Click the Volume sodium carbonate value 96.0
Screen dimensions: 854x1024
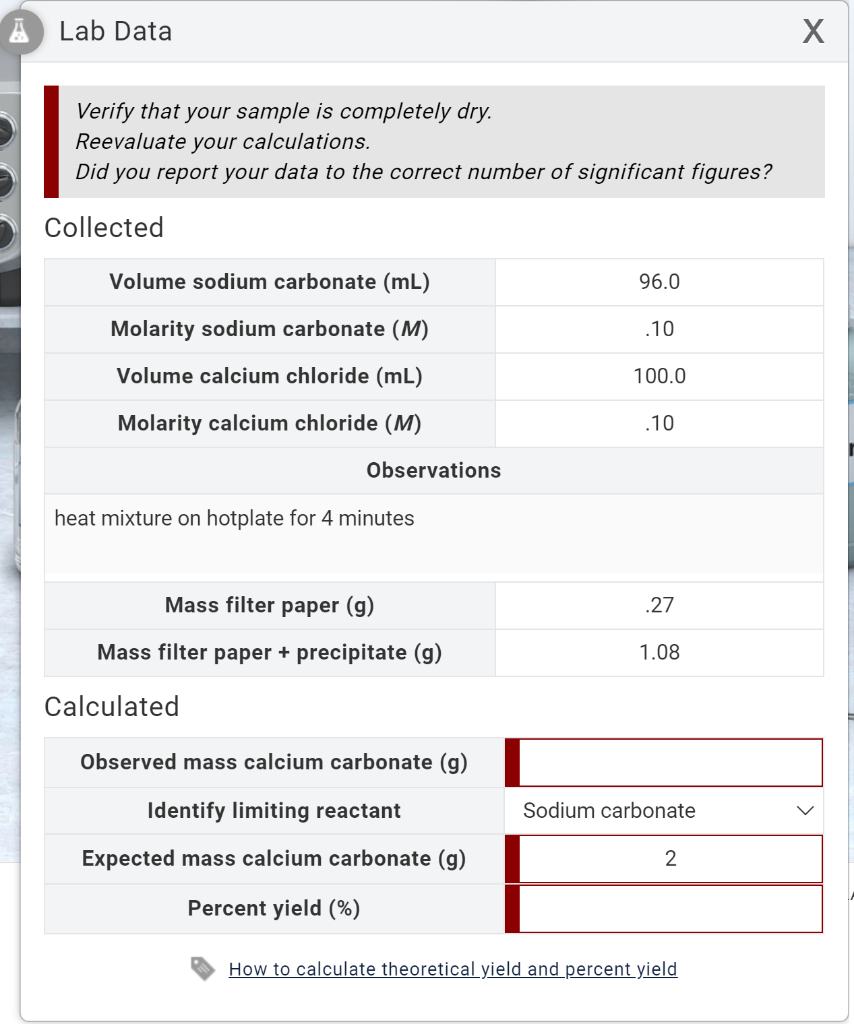[x=659, y=281]
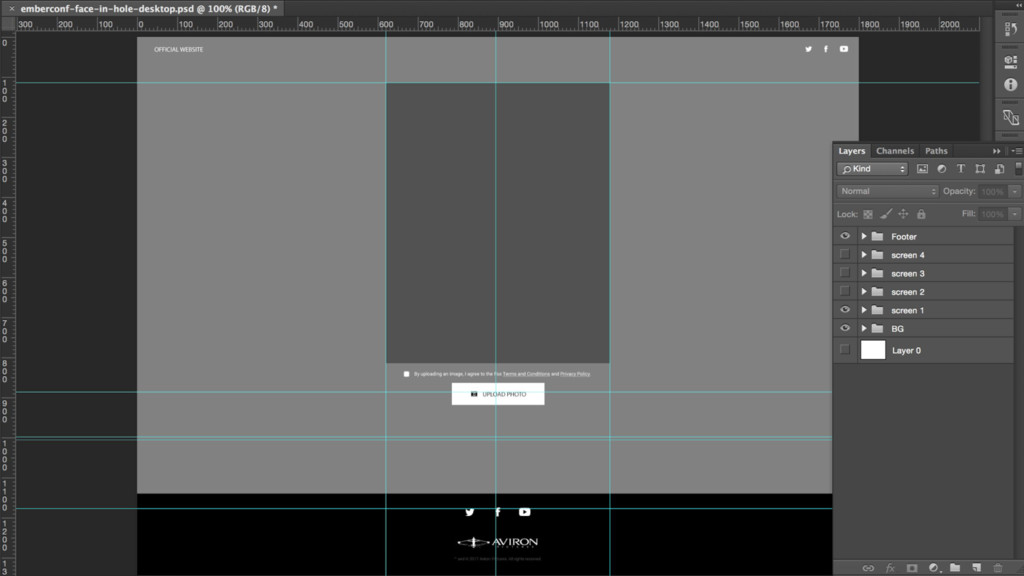Click the Lock all padlock icon
Image resolution: width=1024 pixels, height=576 pixels.
point(921,214)
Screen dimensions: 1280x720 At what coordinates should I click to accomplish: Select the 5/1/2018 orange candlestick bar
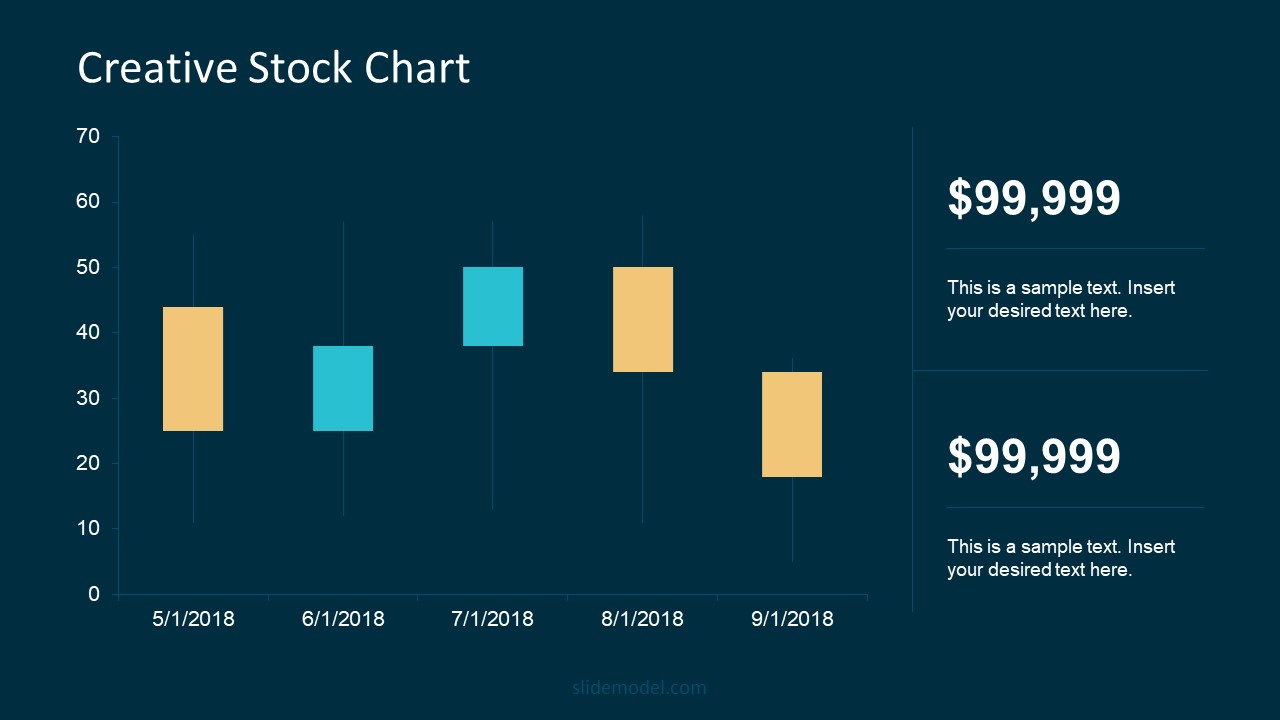point(193,369)
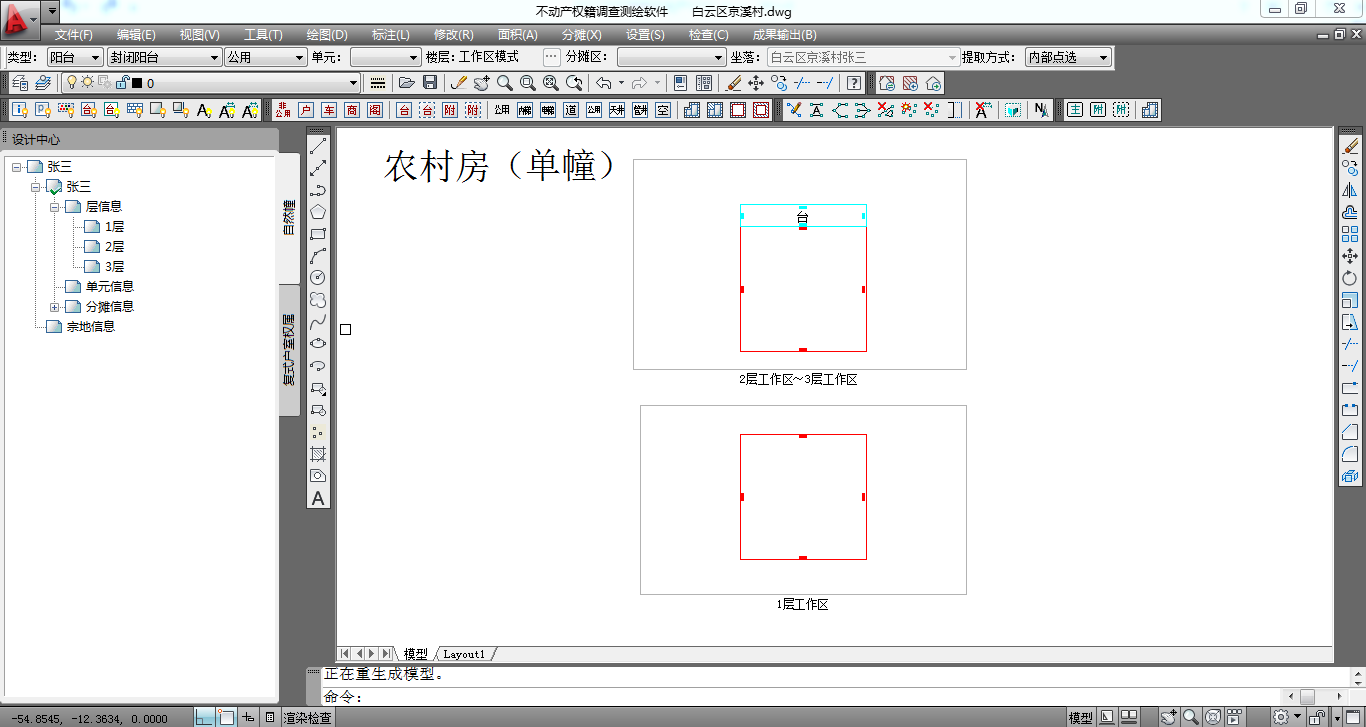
────────────────────────────────────────
● **Problem to work on**
Your task is to copy exactly the lines from the line containing "Screen dimensions: 854x1024" through the final line of the listing above and to omit every picture.

● **Output of the task**
Screen dimensions: 854x1024
[x=659, y=281]
Click the Lock all padlock icon
Image resolution: width=1024 pixels, height=576 pixels.
point(921,214)
Screen dimensions: 1280x720 At what coordinates should I click to accomplish: Select the 5/1/2018 orange candlestick bar
point(193,369)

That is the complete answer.